**Exercise instructions**
Rename "menu" as "panel" in the items starting at "Open the hamburger menu" and ending at "Open the Chrome", and give those lines again with nothing else altered.

**Provided data**
↓
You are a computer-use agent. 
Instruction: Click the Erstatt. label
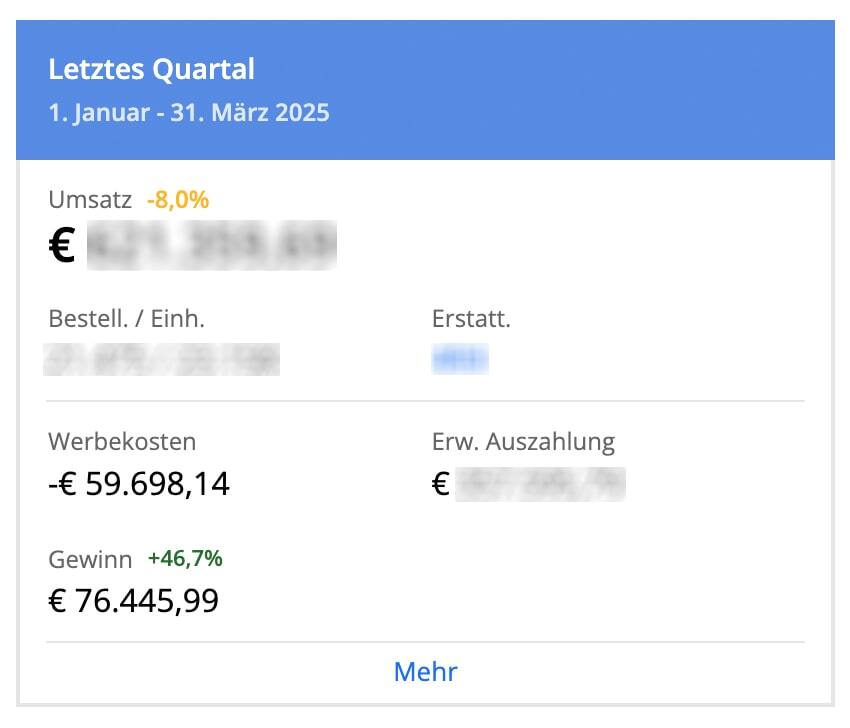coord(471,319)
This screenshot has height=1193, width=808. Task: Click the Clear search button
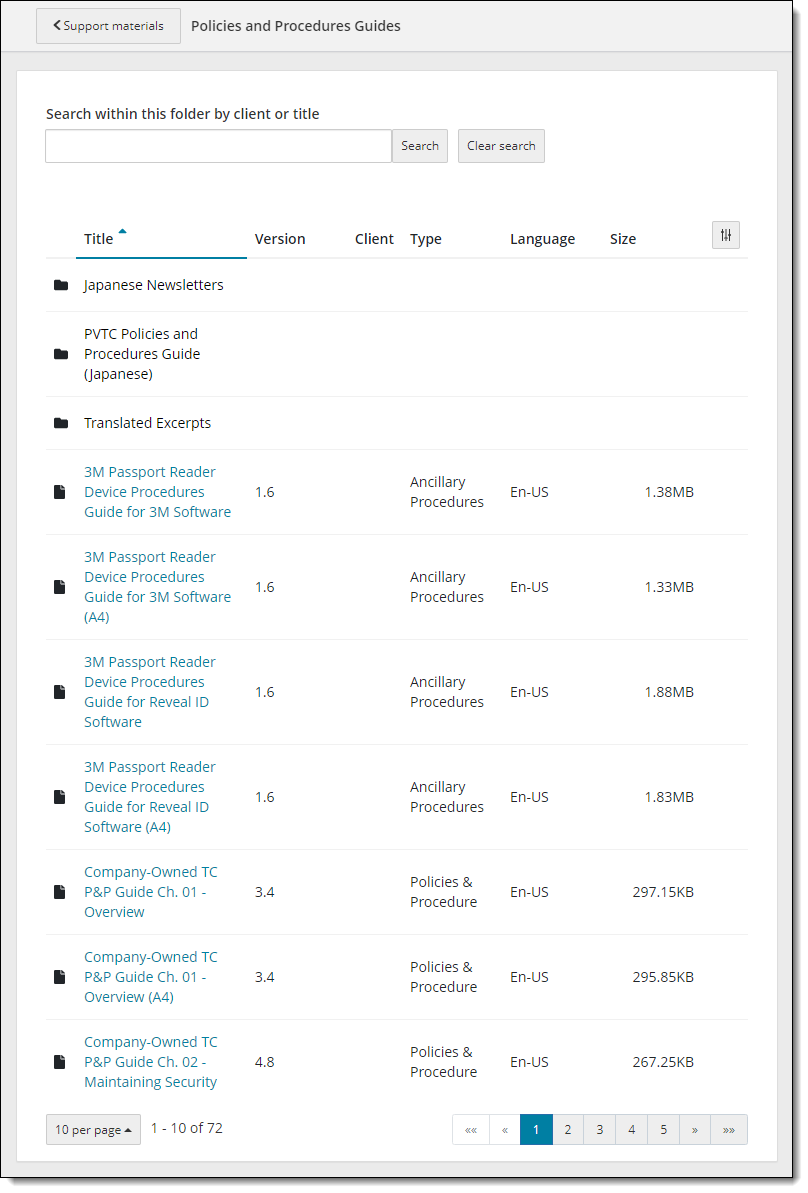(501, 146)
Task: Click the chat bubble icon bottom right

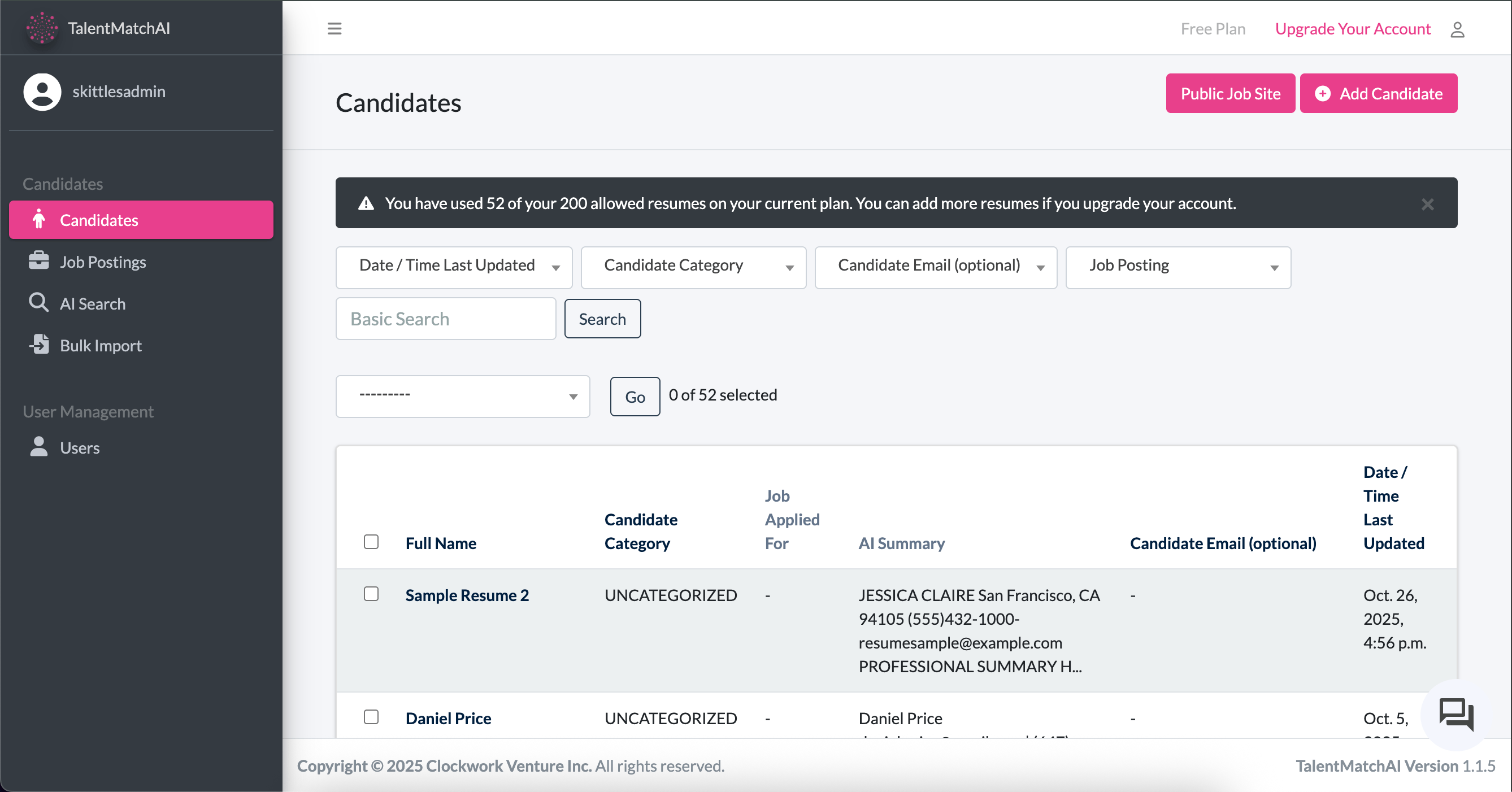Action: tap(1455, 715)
↑
↓
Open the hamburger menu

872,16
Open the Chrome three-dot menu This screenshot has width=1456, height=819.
↑
**Complete answer**
Open the hamburger panel

872,16
Open the Chrome three-dot panel This screenshot has width=1456, height=819.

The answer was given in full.